Feed me, Zander!" growled the relentless shareholder. Motorola Inc.'s (MOT) chief executive shouldn't heed the demand.
With Motorola's cell-phone business tanking, CEO Edward J. Zander is under intense pressure to create another hit product like the Razr phone, or buy a company that can. Standing in his way is activist hedge fund manager Carl C. Icahn, who holds a 2.7% stake and is roaring for ever more cash, in the form of stock buybacks, to be thrown into his fearsome jaws. That puts Motorola at an existential crossroads.
It's one thing for activists to target, for example, a ketchup maker; a mature company that throws off tons of cash would be hard-pressed to argue against kicking some back to shareholders. But Icahn's engagement with Motorola is a different animal. As a high-tech electronics giant, it must invest a lot in research and development, especially as the 79-year-old company confronts slumping sales. Normally activist investors steer clear of such situations. Yet Icahn, who did not return several phone calls seeking comment, wants Motorola not only to hand over its entire $9 billion cash stash but also to mortgage future cash flows by taking on debt to fund even more buybacks. After the company disclosed Icahn's initial stake on Jan. 30, he called on the board to buy back up to $15 billion in stock.

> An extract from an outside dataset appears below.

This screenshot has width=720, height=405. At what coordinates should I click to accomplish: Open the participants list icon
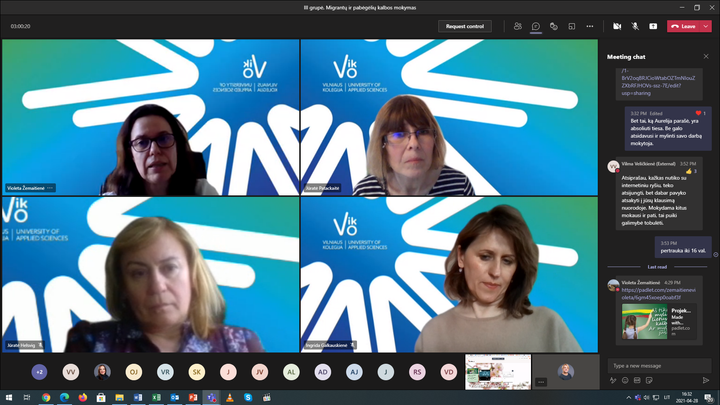click(518, 26)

Monitoring the Motorola situation no doubt are a slew of aging tech companies with excess cash on their balance sheets that could soon find themselves facing activists. "I'm more concerned about all the management time and energy being spent on this when Motorola has to manage operations, innovate, and invest in research and development at one of the most challenging times in years," says Fitch Ratings Inc. bond analyst Nick P. Nilarp.

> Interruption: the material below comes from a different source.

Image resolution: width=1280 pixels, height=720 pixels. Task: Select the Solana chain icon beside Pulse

Motorola, which declined to comment, shouldn't cave in. Zander steered something of a revival after becoming CEO in 2004, thanks to the once-hot Razr phone and $6 billion in company acquisitions. Why give up and gut the balance sheet now? "It would be imprudent to leave the cupboard bare to lever up to buy back stock," says a source close to the company. "That's even more relevant in tech, where you need to stay fleet of foot for acquisitions and innovation. Without a balance, you're competitively vulnerable."
Motorola already is. On Mar. 21, the Schaumburg (Ill.) company forecast a $1.2 billion revenue shortfall and quarterly loss, its first sales decline in four years. Its margin on phones, which make up 60% of sales, plunged from 12% in the previous quarter to 4.4%. Meanwhile, Apple Inc.'s (AAPL) soon-to-ship iPhone and Research in Motion Ltd.'s (RIMM) BlackBerry Pearl are stealing center stage even as Pizza Hut (YUM) gives away MP3 phones. With the Razr costing a tenth of its $499 initial price, it's no time for Motorola to starve itself of the cash needed to create the next hit.
Yet Motorola is starting down that dangerous path. In its somber release, it said it had executed an immediate $2 billion buyback and committed an additional $3 billion to future repurchases. Even that won't likely satisfy Icahn, who disclosed a day later that he had raised his stake. A source close to Motorola worries that Icahn is after a major recapitalization, where the company takes out a big chunk of debt to fund more than $20 billion in buybacks.
You might expect analysts to be cheering the agitation. After all, as Icahn said in a recent letter to BusinessWeek, his campaigns have rewarded shareholders large and small. But his demands on Motorola are being met with a blend of puzzlement and irritation. "I never had a problem with the balance sheet," says M. Casey Ryan, an analyst with investment bank Nollenberger Capital Partners. "I wanted them to invest and focus on the high end with a hit phone, to build for the future." Ryan says Motorola should resist pressure to defer to Icahn. Adds Zhiping Zhao of research firm CreditSights: "I don't understand why Icahn set his sights on Motorola in the first place. And I don't know if he understands what he's getting into."
Since last July, the company already has spent $3.1 billion on buybacks. Yet its share price has fallen. Does Motorola know what it's getting into?